PTSD, or Post Traumatic Stress Disorder, is extremely common among military veterans, although many civilians also suffer from this life-altering disorder. Conventional treatments such as psychotherapy provide significant improvements in less than half of patients. Thankfully, new research is emerging all the time regarding more effective PTSD Treatment.
Neurofeedback for PTSD
Neurofeedback is sometimes also known by the names Neurotherapy and EEG biofeedback. No matter what it is called, it is a proven way to improve brain function and aid recovery from PTSD. This non-invasive process is simple and entirely painless.
Patients who undergo neurofeedback treatments have their brains’ electrical activity mapped via EEG. These unique brain maps are then compared to the patient’s target activity levels. When these target levels are met, the patient gets a reward for meeting the goal, offering a direct incentive in brain re-training.
Most patients begin with 20 neurofeedback sessions, which include feedback twice per minute. The effect of these sessions is to reshape the brain’s neural networks, providing relief from PTSD symptoms.
Magnetic Resonance Therapy
Another recently developed treatment for PTSD is known as MRT or magnetic resonance therapy. This treatment utilizes magnetic coils to painlessly route pulses of energy into a patient’s cortex. Although more research needs to be done on this procedure before it’s effectiveness can be considered scientifically proven, anecdotal evidence strongly suggests that it is a very effective treatment for military veterans suffering from PTSD.
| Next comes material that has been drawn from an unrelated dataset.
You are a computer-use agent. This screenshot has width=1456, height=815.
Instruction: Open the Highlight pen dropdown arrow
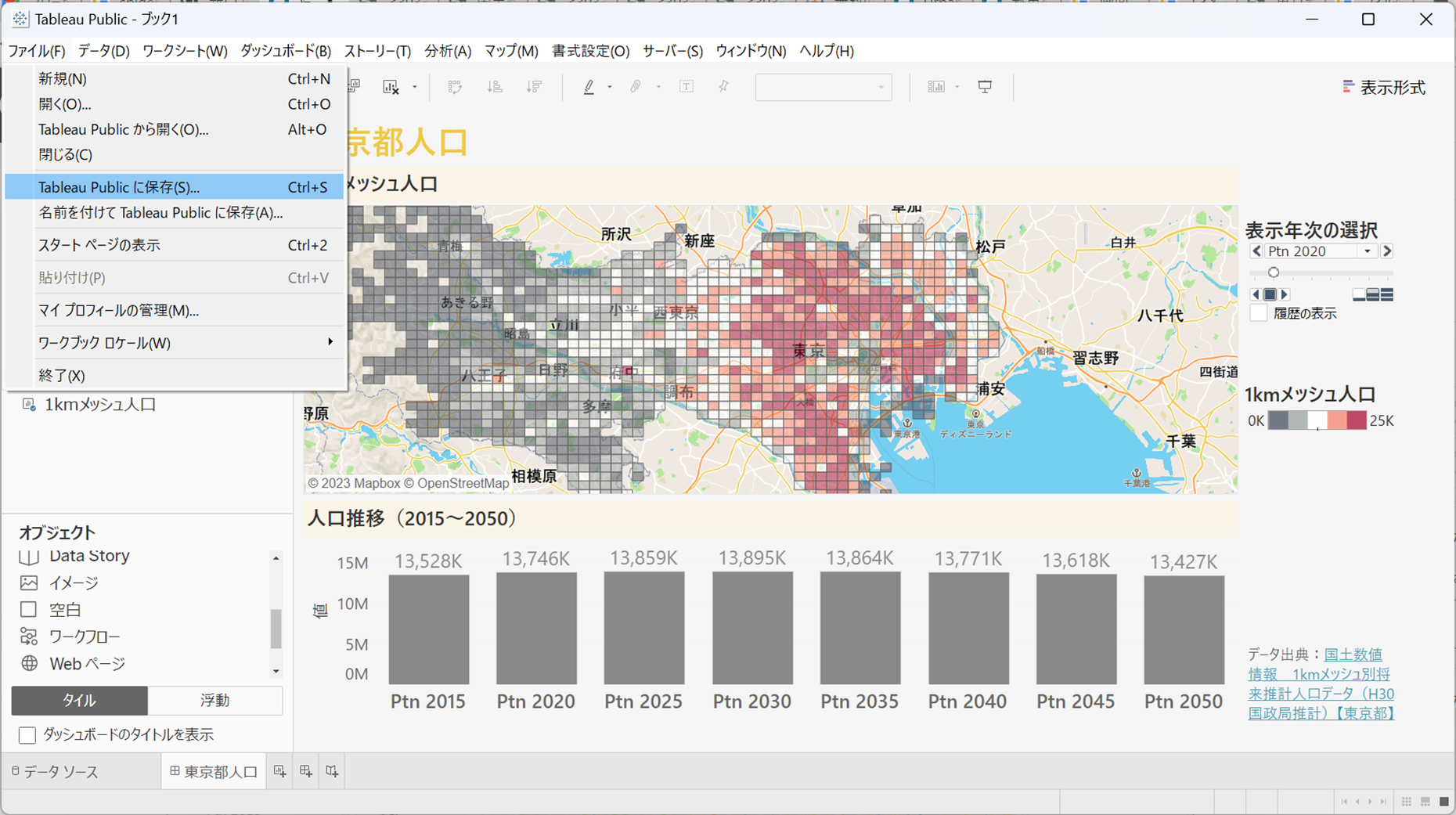(x=608, y=86)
Since academic studies evaluating the procedure are still relatively scarce, this anecdotal evidence travels primarily by word of mouth. Veterans who have undergone MRT report incredible improvements in mood and behavior, encouraging other vets to give the treatment a try.
Don’t Lose Hope
PTSD can significantly alter the ability of those who suffer from it to function and appreciate life, but there’s no need to lose hope. Military veterans and civilians alike stand to benefit significantly from recently developed treatments that work with the brain to decrease PTSD symptoms. Although insurance doesn’t cover these as-yet unproven treatments, services are available free of charge to military veterans through the Brain Treatment Center in California, the NeuroDevelopment Center in Rhode Island, and other similar treatment centers across the country.